What is a Session Price

The session price is the price of a stock over the entire trading session, which is a variable period of time.


The session price is also sometimes referred to as the final price at the close of the session. Daily price data for a trading instrument usually includes the opening price, the high price, the low price and closing price as well.

Since the session is not a standard unit of measurement, the term is usually quantified, or possesses a pretext, to indicate which session it is referring to. For instance, it can be stated as the opening session price or the range of the session price. A session price can indicate the price over a day, a week, a month or any other indicated time frame. One may also see it used in descriptive instances by saying the session price was volatile, or the session price remained stable throughout the trading period.

The session price can be used to establish areas where there is support or resistance. It can also be used to identify overreaching trends across the market. 

When Are the Stock Trading Sessions

The New York Stock Exchange (NYSE) has standard trading hours, which are 9:30 a.m. to 4 p.m., EST. The first trade of the day sets the opening price and the final trade will set the closing price. There are after-hours trades that can be made, but they can only be executed through the Electronic Communication Networks (ECNs). These after hour trades are separated into two markets.

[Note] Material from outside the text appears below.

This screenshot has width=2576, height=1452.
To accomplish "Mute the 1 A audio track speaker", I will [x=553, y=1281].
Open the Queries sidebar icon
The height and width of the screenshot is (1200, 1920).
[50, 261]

The pre-market trades take place between 4:00 a.m. and 9:30 a.m. The after-hours market trades take place from 4:00 p.m. to 8:00 p.m. These trades tend to have more volatility and less liquidity than the ones that take place during standard business hours. This is probably since trades that take place during these hours are considered unusual, and are potentially occurring due to outside factors and influences that may falsely inflate some prices.

There are many reasons why an investor may choose to trade outside of the standard operating hours of the NYSE. For some it may be the only time they have available. For others, there may be a market change that they are trying to get ahead of, or conversely, take advantage of. Whatever the reason may be, the market may revert to the prior day’s standard session prices, as opposed to the prices that were in effect during the alternative sessions, once the standard operating hours begin again.